Ce principe, qui devrait être inaltérable pour tous les géographes qui aiment à soumettre cette science comme les autres à des principes fixes, n'est pas toujours observé. Il en résulte la plus grande confusion dans la géographie. Non-seulement toute division politique devient vague hors de l'Europe, mais on trouve une foule de contradictions et d'erreurs dans cette même partie du monde, que les demi-savans prétendent connaître si bien, mais dont la description offre encore aux véritables savans tant de lacunes et tant d'incertitudes. Ne voyons-nous pas des traités de géographie très estimés, publiés dans ces dernières années, dans lesquels les divisions politiques forment la base principale des descriptions des differens pays compris dans chaque partie du monde, accorder une place principale à la Corée, au Tibet, à la Mongolie, à l'Arabie, et tout cela avec le titre de principaux états de l'Asic! N'avons - nous pas trouvé dans ces mêmes ouvrages un tableau statistique où, parmi les principaux états de l'Europe, figurent l'Islande et la Laponie!

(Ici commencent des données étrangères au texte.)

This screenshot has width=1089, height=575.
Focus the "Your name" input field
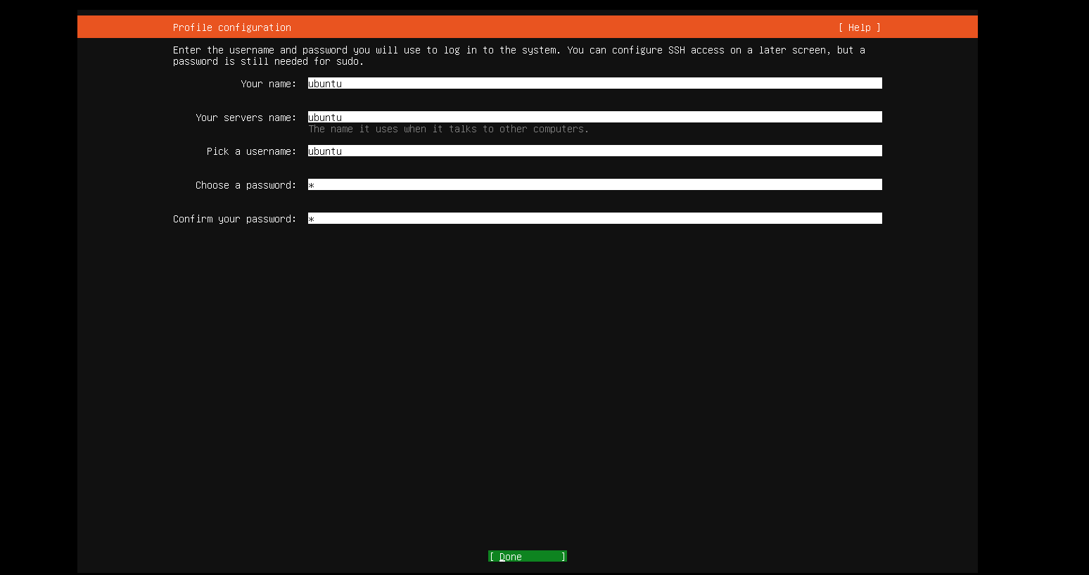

Mais la Corée est un royaume tributaire de la Chine et du Japon; le Tibet et la Mongolie sont des régions géographiques, qui depuis long-temps peuvent être regardres comme comprises dans l'empire Chinois; l'Arabie n'est pas un état, mais une région géographique subdivisée en un grand nombre d'états de différente étendue et gouvernés différemment; l'Islande appartient géographiquement à l'Amérique, et forme sous le rapport politique une partie intégrante du royaume de Danemark; la Laponie n'a jamais été un état,

d

et n'est qu'une grande région géographique, partagée aujourd'hui entre la monarchie Norvégiéno-Suédoise et l'empire Russe. En admettant de semblables divisions politiques, l'auteur aurait pu compter avec autant de raison, parmi les états actuels de l'Europe, les républiques de Venise et de Gênes, les péninsules Hispanique et Italienne, et les nombreux états ecclésiastiques allemands qui ont cessé d'exister au commencement du XIX siècle.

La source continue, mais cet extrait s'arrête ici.